Este lugar no parecía interesado en vender, sino en que disfrutaras la experiencia de observar libros antiguos. Cada ejemplar parecía una pieza única, irrepetible. Mientras revisaba los títulos, vi un cartel que decía: “46ª edición de la FIL en Palacio de Minería”. Confundida, le pregunté a un vendedor si esta era la Feria Internacional del Libro. Me respondió que no, que esta era la Feria del Libro de Ocasión. Había estado en el lugar equivocado todo este tiempo. 

Crucé la calle y me acerqué a la taquilla del Palacio de Minería. Compré un boleto y confirmé que esta sí era la Feria Internacional del Libro. Al entrar, el contraste fue inmediato. Los muros eran altos, el lugar tenía dos pisos y, aunque afuera hacía calor, aquí hacía frío. El olor a incienso fue reemplazado por un aroma afrutado mezclado con alcohol, como un desinfectante. 

El lugar era enorme, pero parecía no haber suficiente espacio. Había mucha gente, sobre todo jóvenes, y tantos pasillos que parecía un laberinto. Por un momento, me sentí perdida. El ruido, las conversaciones y la cantidad de cosas ocurriendo al mismo tiempo me aturdieron. 

Caminé entre estantes y mesas. Los libros estaban en bolsas o parecían nuevos, con hojas blancas y portadas brillantes. Cada libro estaba en un estante específico según su categoría, a diferencia de la feria anterior, donde todo estaba mezclado. 

Aunque leí varios títulos, ninguno me interesó. Me pregunté por qué, en un lugar lleno de libros, ninguno despertaba mi curiosidad. Recuerdo entonces una tarde con mi amiga Patricia, estudiante de Medicina en la UNAM. Nos habíamos encontrado en la Condesa, buscando un café para refugiarnos del calor. Al final, terminamos en una librería con luz cálida y olor a libro nuevo.

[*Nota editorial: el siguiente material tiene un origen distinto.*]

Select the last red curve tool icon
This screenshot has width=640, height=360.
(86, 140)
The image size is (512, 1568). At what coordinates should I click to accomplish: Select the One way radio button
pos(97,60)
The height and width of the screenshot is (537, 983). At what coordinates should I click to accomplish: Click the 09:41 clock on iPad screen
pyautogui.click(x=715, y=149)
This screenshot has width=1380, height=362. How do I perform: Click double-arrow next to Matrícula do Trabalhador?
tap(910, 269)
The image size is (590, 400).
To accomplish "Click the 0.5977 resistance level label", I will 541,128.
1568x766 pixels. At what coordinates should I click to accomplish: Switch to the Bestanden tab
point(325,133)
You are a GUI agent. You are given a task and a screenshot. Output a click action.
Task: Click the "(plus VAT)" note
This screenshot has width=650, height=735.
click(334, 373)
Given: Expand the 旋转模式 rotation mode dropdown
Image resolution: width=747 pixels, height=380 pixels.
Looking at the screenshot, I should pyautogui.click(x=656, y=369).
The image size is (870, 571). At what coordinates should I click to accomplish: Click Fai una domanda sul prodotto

Patricia me habló de su colección de novelas juveniles, mientras yo me preguntaba por qué nunca me había interesado en los libros más allá de los que leía por obligación en la universidad. De vuelta en la feria, esa pregunta seguía en mi cabeza: ¿por qué ningún libro me llamaba la atención? 

Además, noté que muchos puestos no vendían libros, sino bolsas, separadores, playeras estampadas, posters y hasta juguetes para niños. Los vendedores se acercaban constantemente, preguntándome qué libro buscaba, pero yo no sabía ni siquiera qué género me gustaba. 

De pronto, ya no me sentía cómoda. Había demasiada gente hablando de temas ajenos a los libros. En una habitación, estaban entrevistando a alguien, y su voz resonaba por los micrófonos. También había cámaras, computadoras y un equipo de producción transmitiendo las entrevistas. 

La gente pasaba entre las mesas, elegía un libro, lo pagaba y seguía con conversaciones que nada tenían que ver con la lectura. Decidí salir. Sentí que había pasado suficiente tiempo allí y que no pertenecía a ese lugar. 

Al salir, vi de nuevo la Feria del Libro de Ocasión. Desde fuera, se notaba la calma y la tranquilidad que reinaba en ese espacio. Caminé hacia el metro, reflexionando sobre las dos experiencias tan diferentes que acababa de vivir: la serenidad de los libros antiguos y el caos de la feria internacional. Fue una tarde que me dejó pensando en mi relación con los libros y en cómo, a veces, el silencio y la calma pueden ser más atractivos que la novedad.